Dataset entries
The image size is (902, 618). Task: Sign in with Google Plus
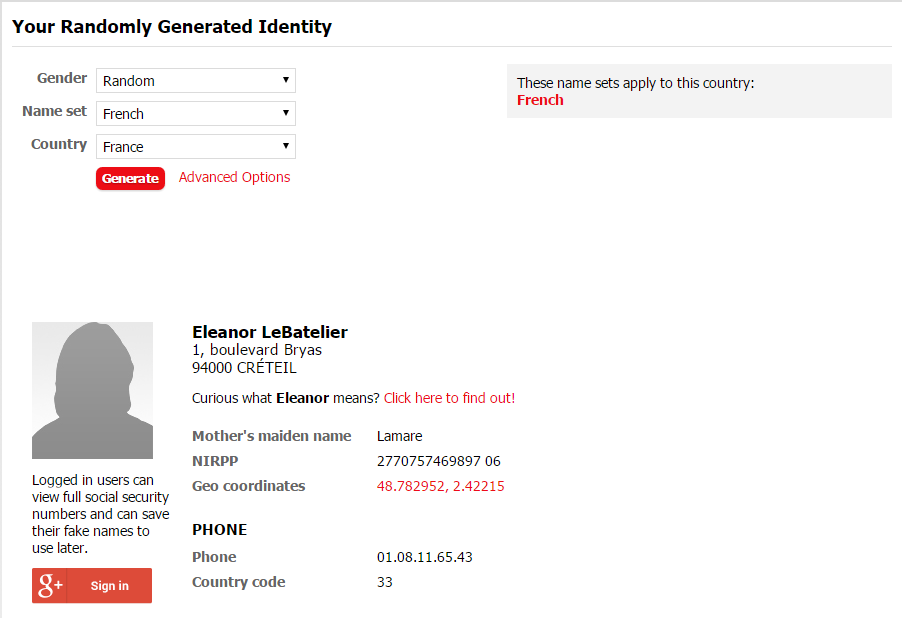[109, 586]
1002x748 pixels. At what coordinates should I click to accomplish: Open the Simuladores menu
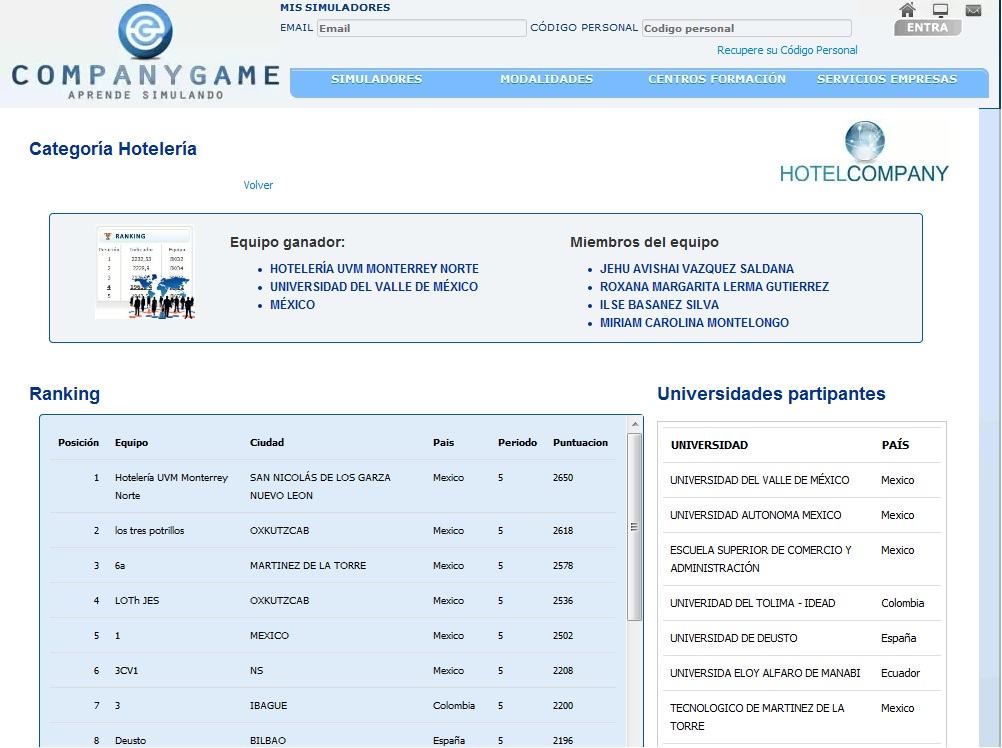376,79
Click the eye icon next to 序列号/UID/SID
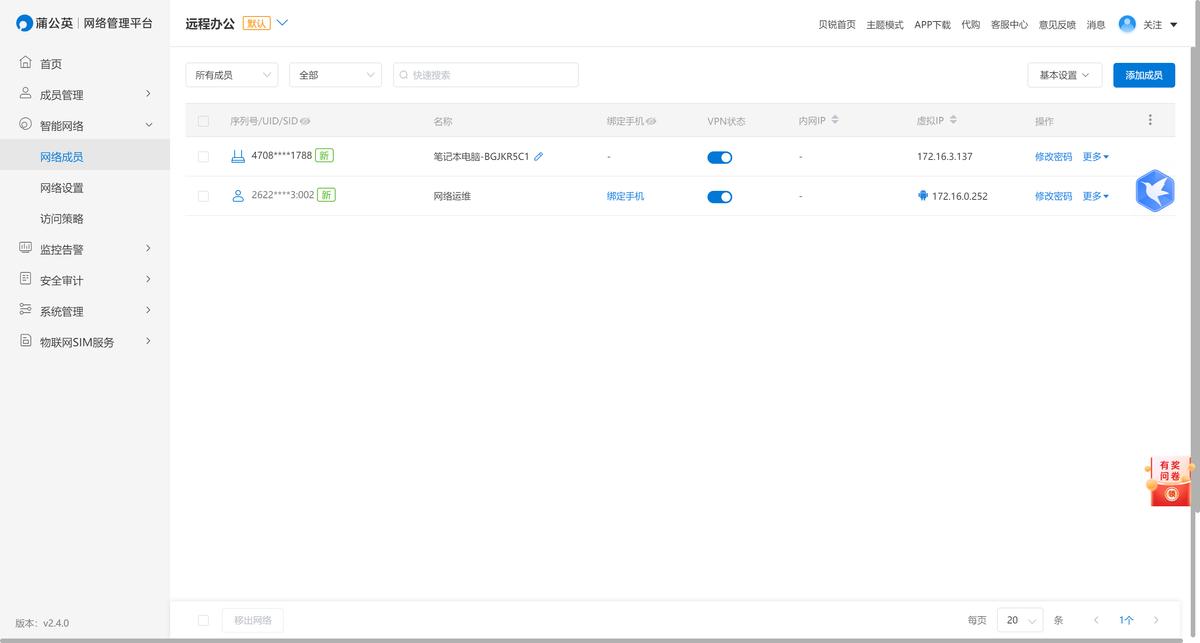1200x643 pixels. click(x=305, y=121)
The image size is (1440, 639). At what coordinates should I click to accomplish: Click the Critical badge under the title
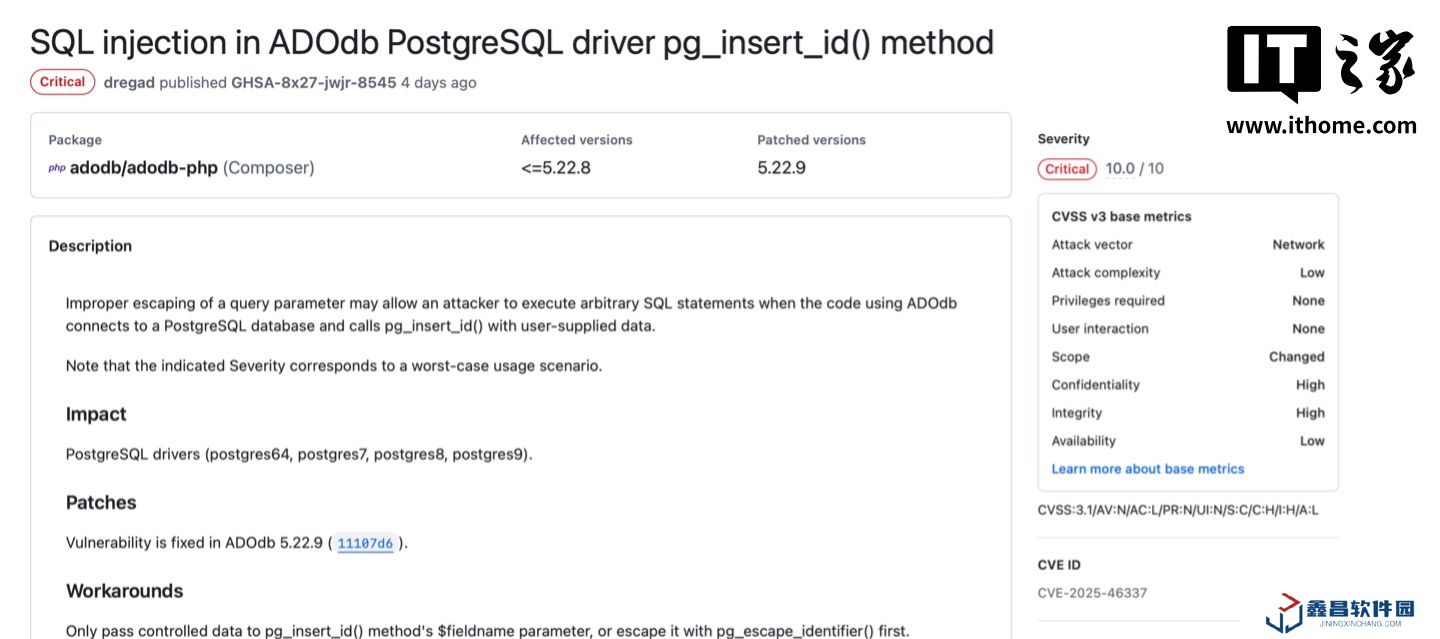62,82
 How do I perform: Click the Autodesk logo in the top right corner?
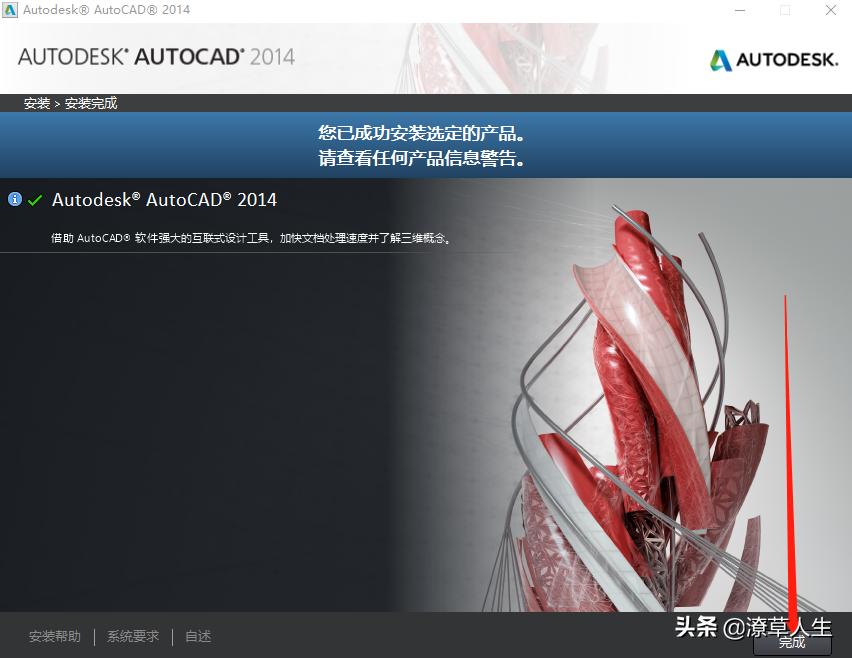772,60
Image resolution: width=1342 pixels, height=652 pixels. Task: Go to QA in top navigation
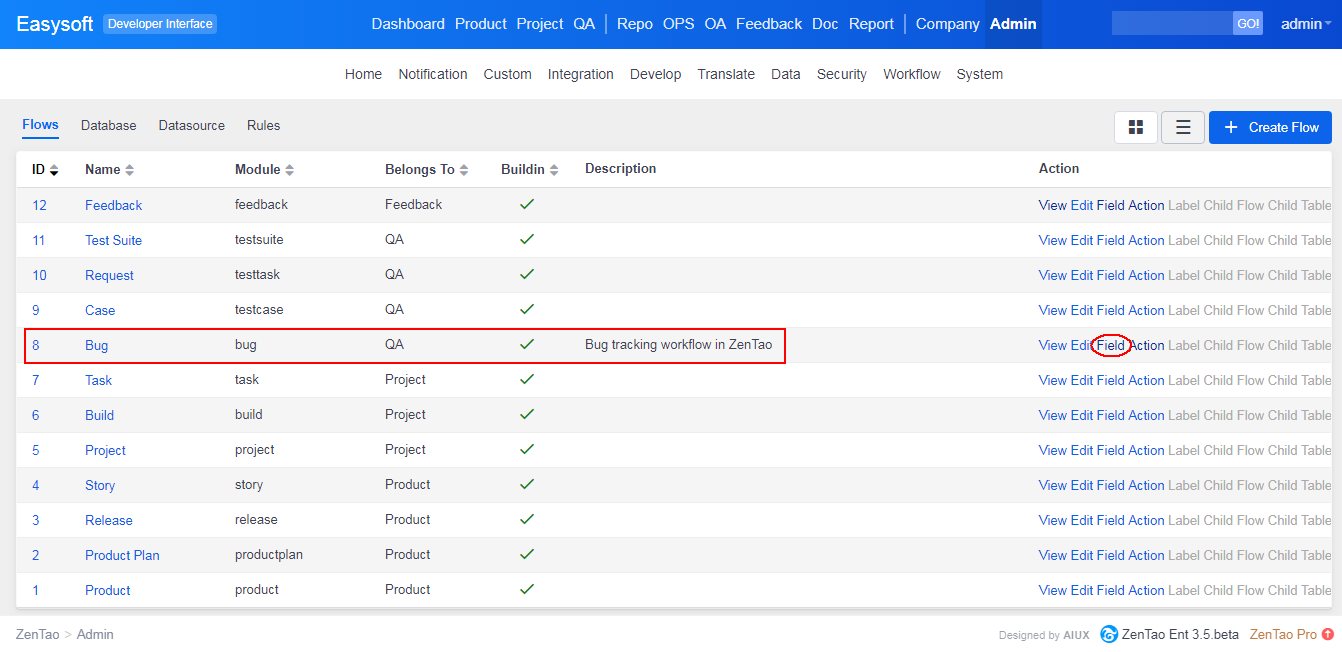coord(584,24)
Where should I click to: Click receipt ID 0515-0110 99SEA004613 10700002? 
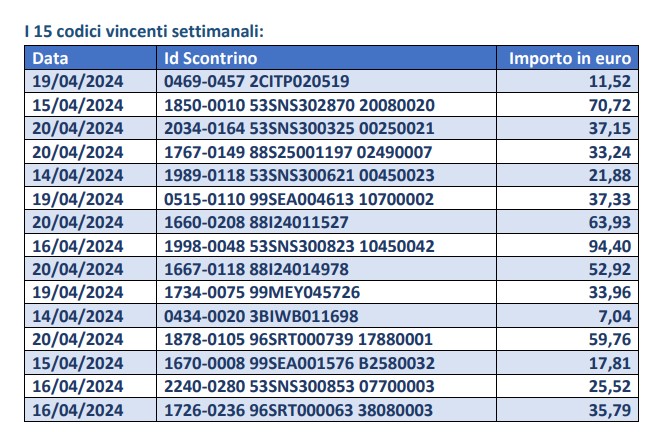click(x=299, y=199)
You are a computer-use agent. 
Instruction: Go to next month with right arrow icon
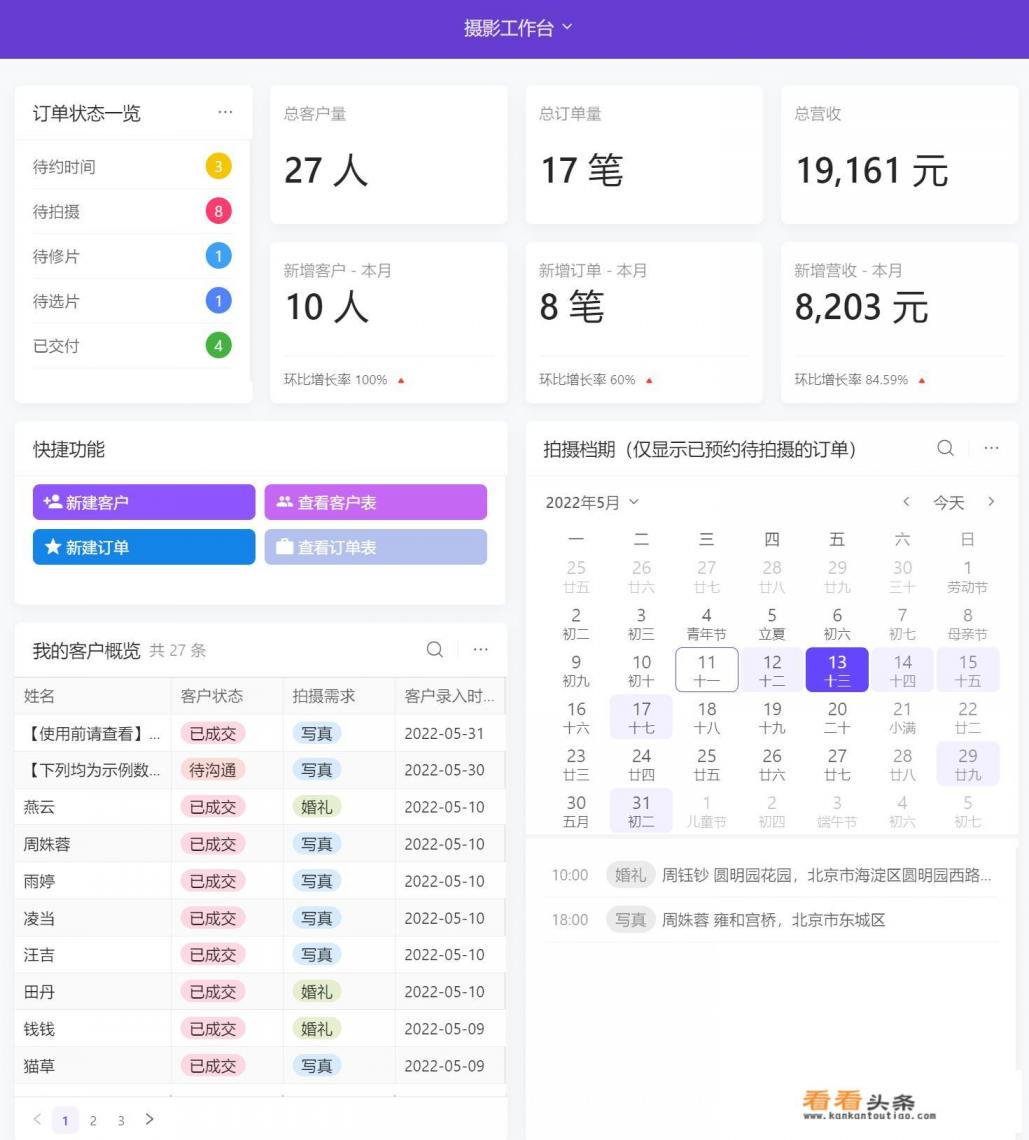point(991,502)
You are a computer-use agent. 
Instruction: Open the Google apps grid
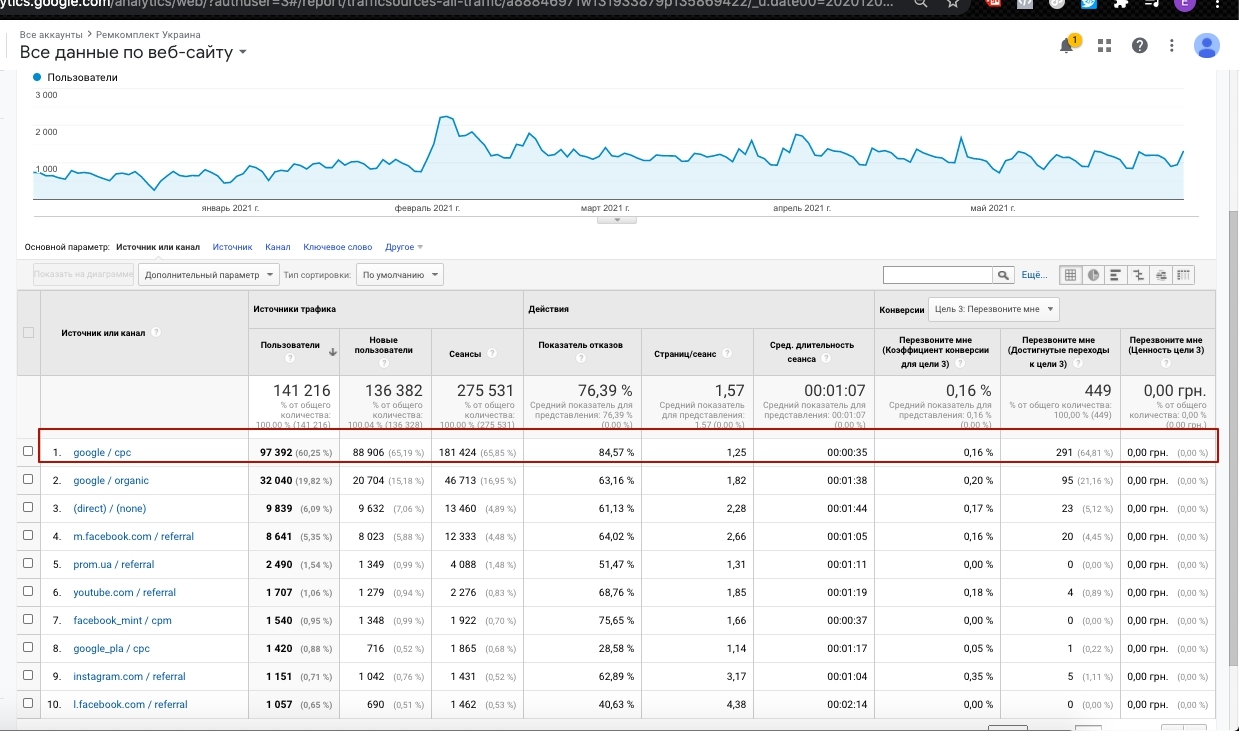pos(1104,46)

EXERCISE AIM
Nothing but the lines from the one containing "Instruction: Go to" through the last line of the records above should appear, each repeated exactly, with no pictures.

RESULT
Instruction: Go to next month with right arrow icon
point(991,502)
You are a computer-use agent. 
Instruction: Open the Google apps grid
pos(1104,46)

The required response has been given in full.